Toda
a gente falava de festa na terra. Ouviram-se alguns foguetes e dizia-se que ia
entrar a música a tocar pelas ruas (na minha terra, música
era a banda filarmónica).
Mas eu não via nem ouvia música nenhuma. Diziam que ia ser inaugurado o
telefone, mas eu não sabia o que era o telefone. E festa eu pensava que era só
a Nosso Senhor, a Nossa Senhora, a Santo Antão e a São Brás. E também ao Senhor
do Calvário, na freguesia ao lado.
Depois,
foi tudo muito estranho. Fui à missa com o meu pai, quando habitualmente ia com
a minha mãe ou as minhas irmãs. Fiquei no coro, quando dantes ficava juntamente
com as mulheres no corpo da igreja.
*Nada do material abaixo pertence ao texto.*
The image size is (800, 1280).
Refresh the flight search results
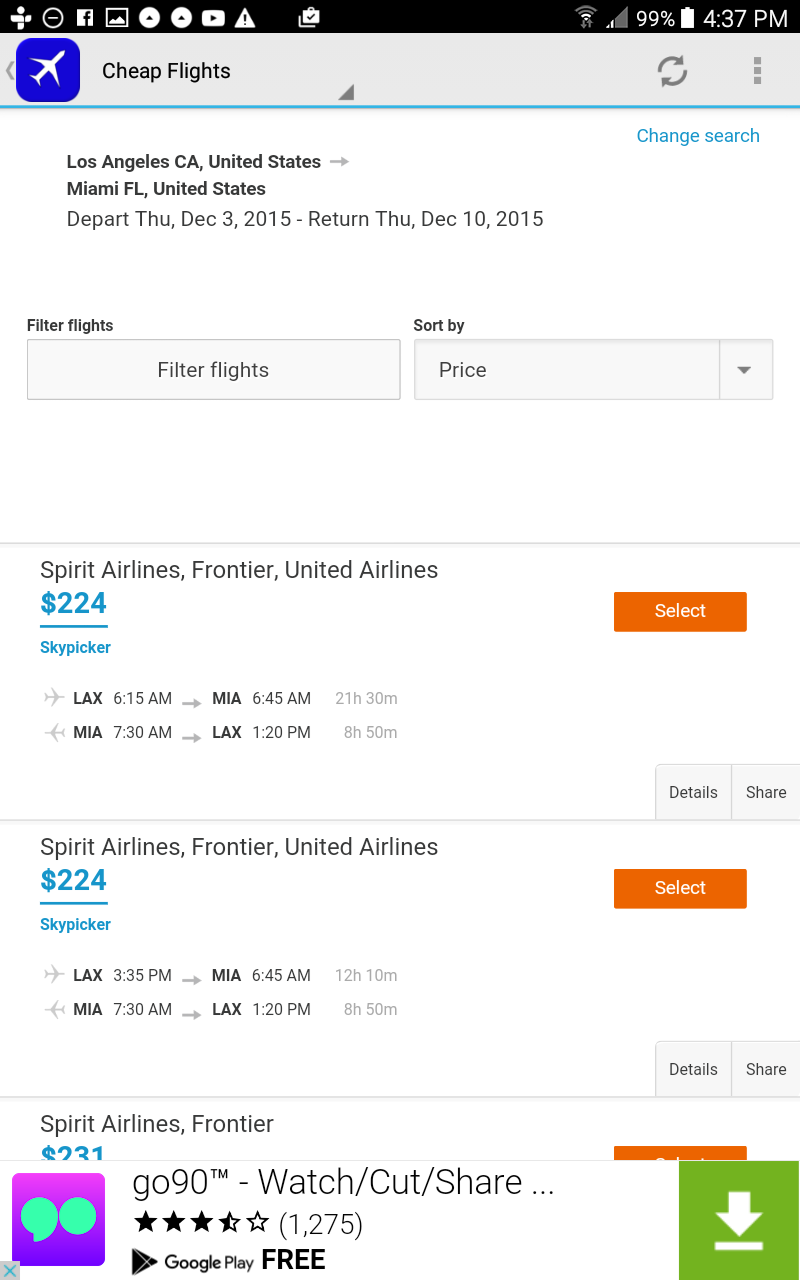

E vi só um padre na missa (o
senhor Abade) e de
verde. Ora nas festas, eram três padres e vestidos de branco, que cantavam a missa.
E desta vez também a música não estava na missa nem houve procissão com andores
com santos.
À
tarde, não houve um arraial nem andores de prendas (os
chamados “ramos”) nem
leilões. Houve um cortejo com dois padres e uns senhores bem vestidos, que iam
para a casa aonde as pessoas iam comprar o arroz e a massa, o azeite e o açúcar
(tantas
outras coisas) e
aonde iam levar as cartas. Houve vivas e palmas, música e foguetes. Não percebi
nada da poda naquele dia.
Só
mais tarde é que percebi que aquela festa era a da inauguração do telefone. E o
telefone era uma máquina que estava guardada numa casota. Tocava, pegavam nela
e falavam com quem estava longe, mas que não se via. E, quando, alguém queria
falar, chegava lá, metia os dedos numa roda com uns buracos, punha uma coisa
que dava para a boca e para uma orelha e falava. Depois, ia perguntar quanto era
e pagava umas moedas aos donos da loja.
Durante
muitos anos, só havia uma máquina daquelas na terra. Mais tarde, outras pessoas
também passaram a ter telefone, mas o que tinha sido inaugurado era o posto
público.
***
Na
missa, perguntei ao meu pai se aquilo era festa. E o meu pai disse-me que a
festa não era de igreja: era festa civil.
Então
fiquei a pensar que festa civil era uma festa em que a missa era rezada e só
tinha um padre, vestido de verde. Não se falava de santos, a música não ia à
igreja, não havia procissão. De tarde, havia um cortejo para a casa do arroz e
da massa, havia foguetes e música, palmas e vivas, mas sem arraial e leilão.
Quando
nos juntávamos para brincar, arremedávamos as festas. Mas, primeiro,
combinava-se se eram festas religiosas ou festas civis; depois, festejava-se em
conformidade. É claro que nós gostávamos mais das festas religiosas, porque as
festas civis não eram bem festas.
Não
tínhamos computadores, rádios, televisão, telemóveis nem festas de pijamas,
pic-nics, nem mesmo eletricidade. Mas já havia microfones e altifalantes, pelo
que nós improvisávamos discursos de sermão pronunciados sobre uma moca e amplificados
por um funil. A música saía fazendo nós os sons metendo os dedos na boca e fazendo
som parecido com o das cornetas da filarmónica e os foguetes conseguiam-se
atando pedacinhos de terra envoltos em papel a caules de junco fazendo subir os
sistemas no ar e com a boca imitando o som da subida e dos estrondos (estalaria e morteiro). Para a
imitação ser completa, alguns foguetes tinham que estoirar no chão.
A
festa era alternativa aos jogos da bola de trapos, do pião, das pedrinhas… e
havia padre a cantar a missa, padre a fazer a procissão e padre a pregar o
sermão. Fazíamos o arraial com baile, leilão, música e foguetes. E também havia
os mordomos, que davam ordens aos padres, e as mordomas, que davam ordens aos
mordomos.
***
Mas
o dia da inauguração do telefone comportou uma perda de que não me apercebi no próprio
dia. Andei todo do dia distraído. Só dei conta de que tinha morrido o meu avô
paterno quando no dia seguinte estava muita gente na casa dele. Estava cá fora,
vi o senhor abade a chegar, de preto e branco com uns homens de vermelho, que
traziam uma cruz e umas velas acesas dentro dumas maçarocas (de
lata e vidro, enfiadas num pau)
e um quadro pintado enfiado num pau que terminava com uma cruzinha.
Lá
consegui entrar. Vi gente a rezar e as minhas irmãs a chorar, mas eu não sabia
porquê.
Só
depois, quando perguntava por ele, é que me disseram que o avô tinha morrido, aliás
que estava no céu.
***
E
assim, no dia em que a minha aldeia festejava a chegada do progresso materializado
numa máquina de falar, com uma festa de que eu não gostava, os anjos festejavam
a chegada do avô de que eu gostava. Foi o único avô que conheci, de quem gostei
e de cuja vida (já em idade avançada) guardo memória.
É
a vida. E por quem espera por nós a oração e a memória, sessenta anos depois!